Yes, I became much more knowledgeable after studying for the exam. There were several times while studying that I found out I had assumed something incorrectly. It was really good for me to find those inaccuracies and correct my assumptions.

Q: Has certification been helpful to your practice?

Yes, though I feel like I have seen an even greater benefit to myself personally. The process of preparing for, taking, and passing the exam was really beneficial. Prior to obtaining the certification, I would take some workers’ compensation courses for my continuing legal education (CLE) requirements, but I would often take courses in other topics as well. Now I take all of my CLE in workers’ compensation, and I appreciate the content on a deeper level. I do see myself as a specialist now. I often get calls from other attorneys throughout the state asking my opinion, so I know that colleagues view me as a specialist as well.

Q: Who are your best referral sources?

I tend to get most of my new client referrals from individual adjustors who work with my existing clients.
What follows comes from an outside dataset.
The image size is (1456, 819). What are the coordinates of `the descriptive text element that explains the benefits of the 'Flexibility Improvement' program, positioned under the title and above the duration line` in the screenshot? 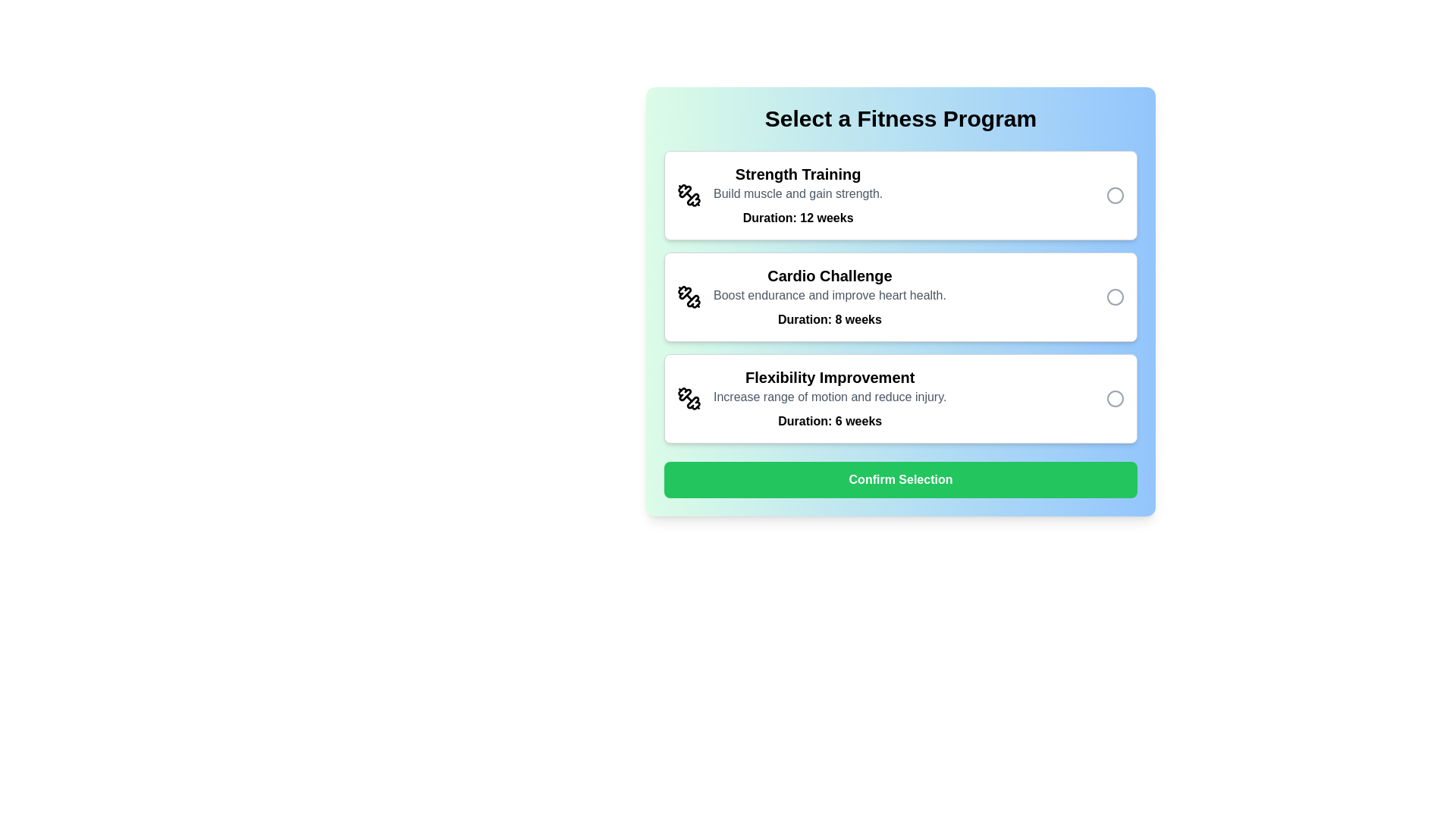 It's located at (829, 397).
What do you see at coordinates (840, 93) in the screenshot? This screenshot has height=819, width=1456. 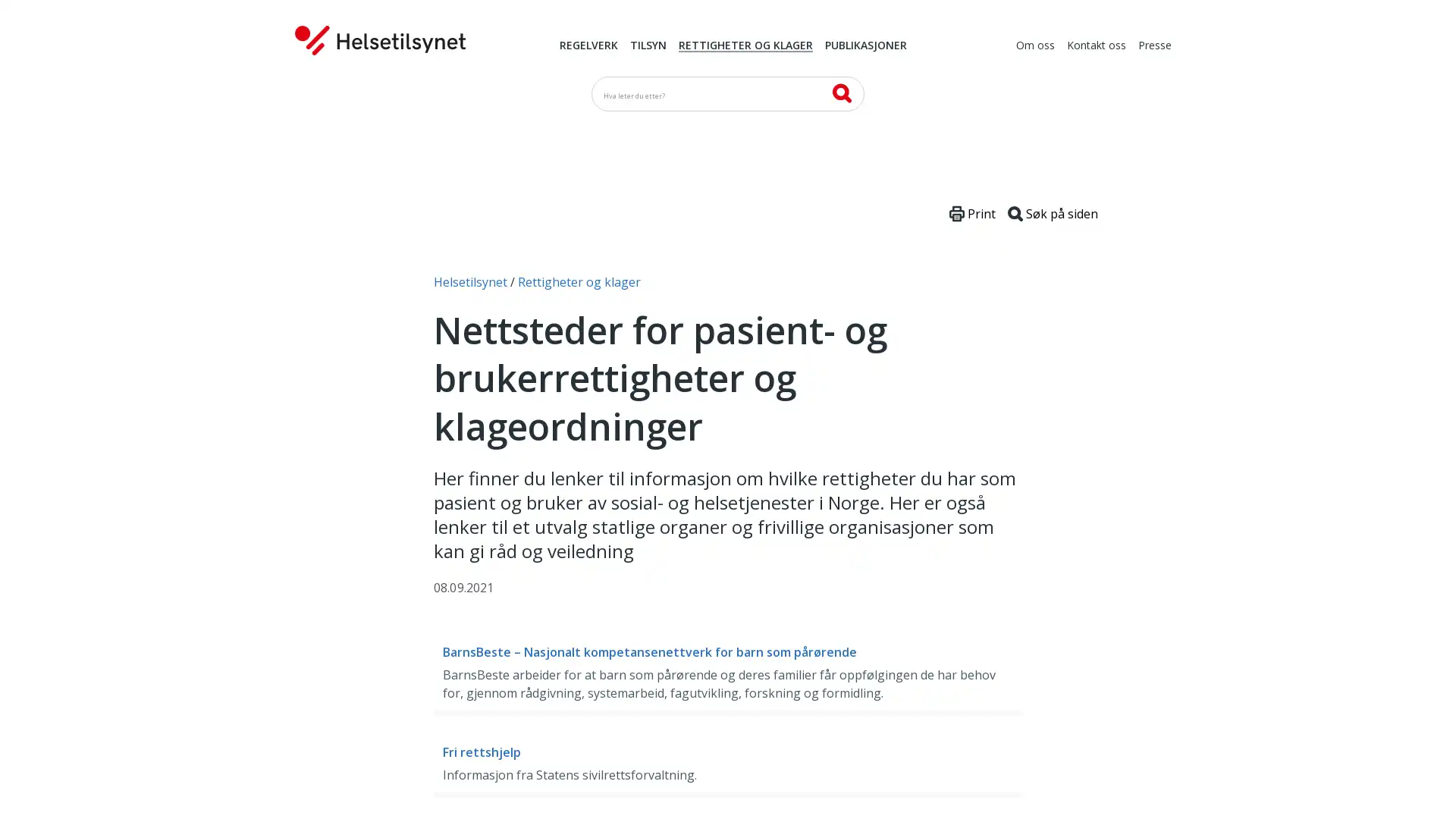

They are from large insurance companies or are third-party administrators for self-insured clients who feel that I have handled similar matters well.

Q: How does certification benefit the profession?

Board certification gives lawyers credibility and that benefits the profession. It’s important in any of the practice areas that offer a specialty certification.

Q: How does certification benefit the public?

For claimants’ attorneys, I think certification is a very important tool that helps members of the public to select an attorney who can provide competent legal services. The certification shows them that an independent third party has looked at this attorney and approved the quality of their work. Similar to the certification that distinguishes a board certified orthopedic surgeon from a non-board certified orthopedic surgeon, it provides clients with the comfort that they are in the good hands of a lawyer who can handle their issues.

Q: What opportunities have you had to provide leadership to the program?

I served on the workers’ compensation specialty committee from April 2006 to April 2014, serving as chair for the last two years of my term. I enjoyed the opportunity to work with the other committee members very much. The committee is typically split with half defense counsel and half plaintiffs’ counsel. The lawyers involved on the committee are truly dedicated to the practice area, intelligent, and willing to share knowledge. The experience of being a committee member was an honor and a real opportunity to learn as well as to lead.

Q: How do you see the future of specialization?

I think that the program will continue to grow and provide a service to the public. I could see additional practice areas being added. Employment law or civil litigation might be a good fit for the program.